In vitro motility assay using Cytodex-2 beads. We followed the protocol previously described (17-19). A total of 1×10⁶ cells was incubated with 100 μl of cytocarrier beads (GE Healthcare Life Sciences, Buckinghamshire, UK) in 10 ml DMEM overnight. The beads were washed twice to remove dead cells and then resuspended in 800 μl DMEM. 100 μl of beads/cells were transferred into each well of a 24-well plate. After incubation for 4 h, the medium was aspirated and cells were fixed with 4% formaldehyde for 5 minutes. They were then stained with 0.5% crystal violet for 5 minutes. The cells were washed and allowed to dry before counting a number of random fields per well.

In vitro migration assay (wounding assay). The migration of cells across a wounded surface of a near-confluent cell monolayer was examined (17-19). Cells at a density of 50,000/well were seeded into a chamber slide and allowed to reach near confluence. The monolayer of cells was then scraped with a fine gauge needle to create a wound of approximately 200 μm. The movement of cells to close the wound was recorded using a time lapse video recorder and analysed using the motion analysis feature of the Optimas 6.0 software package.

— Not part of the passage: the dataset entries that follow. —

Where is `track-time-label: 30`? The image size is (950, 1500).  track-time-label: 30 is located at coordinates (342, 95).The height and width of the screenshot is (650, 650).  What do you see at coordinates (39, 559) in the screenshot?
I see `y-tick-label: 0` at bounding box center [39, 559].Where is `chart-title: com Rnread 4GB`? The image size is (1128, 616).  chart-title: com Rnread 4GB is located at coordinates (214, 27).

Electric cell-substrate impedance sensing (ECIS) based attachment and motility assay. The ECIS-1600R model instrument and 8W10 arrays (Applied Biophysics, Inc., NJ, USA) were used in the study. We used a method recently reported (20). Briefly, the same number of test cells (300,000 per well) was added to each well of the ECIS arrays. Impedance and resistance of the cell layer was immediately recorded for a period of up to 20 h. When confluence was reached, the monolayer in each well was electrically wounded at 6 V for 30 s to create 10 uniform wounds per well. Impedance and resistance of the wounded cells as they migrated in the wound was then recorded for a period of up to 20 h. Data was analysed using the ECIS RbA modelling software, supplied by the manufacturer.

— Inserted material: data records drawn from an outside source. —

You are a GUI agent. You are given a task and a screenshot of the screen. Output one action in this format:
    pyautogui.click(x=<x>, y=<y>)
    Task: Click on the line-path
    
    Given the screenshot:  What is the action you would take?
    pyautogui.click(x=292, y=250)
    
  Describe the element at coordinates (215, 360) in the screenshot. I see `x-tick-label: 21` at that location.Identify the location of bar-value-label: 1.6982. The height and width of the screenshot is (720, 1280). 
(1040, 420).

Statistical analysis. All statistical analysis was performed using the SPSS 16.0 software (SPSS Inc., Chicago, IL, USA). Two-sample t-tests were used for normally distributed data. Fisher's exact test was used for analysing immunohistochemical staining in bladder tissues. Differences were considered to be statistically significant at p<0.05.